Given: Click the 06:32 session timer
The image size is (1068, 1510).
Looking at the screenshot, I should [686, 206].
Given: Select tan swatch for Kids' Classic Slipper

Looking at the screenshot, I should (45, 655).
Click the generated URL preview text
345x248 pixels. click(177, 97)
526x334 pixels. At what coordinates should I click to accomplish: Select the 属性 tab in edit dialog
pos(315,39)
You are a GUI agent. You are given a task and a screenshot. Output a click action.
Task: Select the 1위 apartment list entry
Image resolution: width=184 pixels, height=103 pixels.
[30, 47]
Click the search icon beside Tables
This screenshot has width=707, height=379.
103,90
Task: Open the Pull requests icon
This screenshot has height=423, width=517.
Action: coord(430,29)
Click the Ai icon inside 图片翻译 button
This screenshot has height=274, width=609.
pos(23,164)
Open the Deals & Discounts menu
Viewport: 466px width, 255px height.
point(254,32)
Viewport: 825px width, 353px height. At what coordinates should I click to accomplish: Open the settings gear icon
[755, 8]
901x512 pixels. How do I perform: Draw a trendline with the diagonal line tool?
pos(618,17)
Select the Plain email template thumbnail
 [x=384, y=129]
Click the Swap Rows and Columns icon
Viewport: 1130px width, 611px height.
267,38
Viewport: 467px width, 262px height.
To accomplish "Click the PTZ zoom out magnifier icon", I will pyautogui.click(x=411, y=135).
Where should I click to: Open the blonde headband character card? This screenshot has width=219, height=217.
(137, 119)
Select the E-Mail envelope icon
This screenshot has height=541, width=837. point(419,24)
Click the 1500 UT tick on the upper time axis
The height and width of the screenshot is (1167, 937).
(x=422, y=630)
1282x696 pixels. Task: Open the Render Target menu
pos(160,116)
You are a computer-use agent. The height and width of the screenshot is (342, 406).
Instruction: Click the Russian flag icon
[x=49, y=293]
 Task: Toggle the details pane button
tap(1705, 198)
- - -
Problem statement
Recast the records above as a JSON list of strings, one string per line, leaving out blank lines.

Response
[
  "Given: Click the 06:32 session timer",
  "The image size is (1068, 1510).",
  "Looking at the screenshot, I should [686, 206].",
  "Given: Select tan swatch for Kids' Classic Slipper",
  "Looking at the screenshot, I should (45, 655).",
  "Click the generated URL preview text",
  "345x248 pixels. click(177, 97)",
  "526x334 pixels. At what coordinates should I click to accomplish: Select the 属性 tab in edit dialog",
  "pos(315,39)",
  "You are a GUI agent. You are given a task and a screenshot. Output a click action.",
  "Task: Select the 1위 apartment list entry",
  "Image resolution: width=184 pixels, height=103 pixels.",
  "[30, 47]",
  "Click the search icon beside Tables",
  "This screenshot has width=707, height=379.",
  "103,90",
  "Task: Open the Pull requests icon",
  "This screenshot has height=423, width=517.",
  "Action: coord(430,29)",
  "Click the Ai icon inside 图片翻译 button",
  "This screenshot has height=274, width=609.",
  "pos(23,164)",
  "Open the Deals & Discounts menu",
  "Viewport: 466px width, 255px height.",
  "point(254,32)",
  "Viewport: 825px width, 353px height. At what coordinates should I click to accomplish: Open the settings gear icon",
  "[755, 8]",
  "901x512 pixels. How do I perform: Draw a trendline with the diagonal line tool?",
  "pos(618,17)",
  "Select the Plain email template thumbnail",
  " [x=384, y=129]",
  "Click the Swap Rows and Columns icon",
  "Viewport: 1130px width, 611px height.",
  "267,38",
  "Viewport: 467px width, 262px height.",
  "To accomplish \"Click the PTZ zoom out magnifier icon\", I will pyautogui.click(x=411, y=135).",
  "Where should I click to: Open the blonde headband character card? This screenshot has width=219, height=217.",
  "(137, 119)",
  "Select the E-Mail envelope icon",
  "This screenshot has height=541, width=837. point(419,24)",
  "Click the 1500 UT tick on the upper time axis",
  "The height and width of the screenshot is (1167, 937).",
  "(x=422, y=630)",
  "1282x696 pixels. Task: Open the Render Target menu",
  "pos(160,116)",
  "You are a computer-use agent. The height and width of the screenshot is (342, 406).",
  "Instruction: Click the Russian flag icon",
  "[x=49, y=293]",
  " Task: Toggle the details pane button",
  "tap(1705, 198)"
]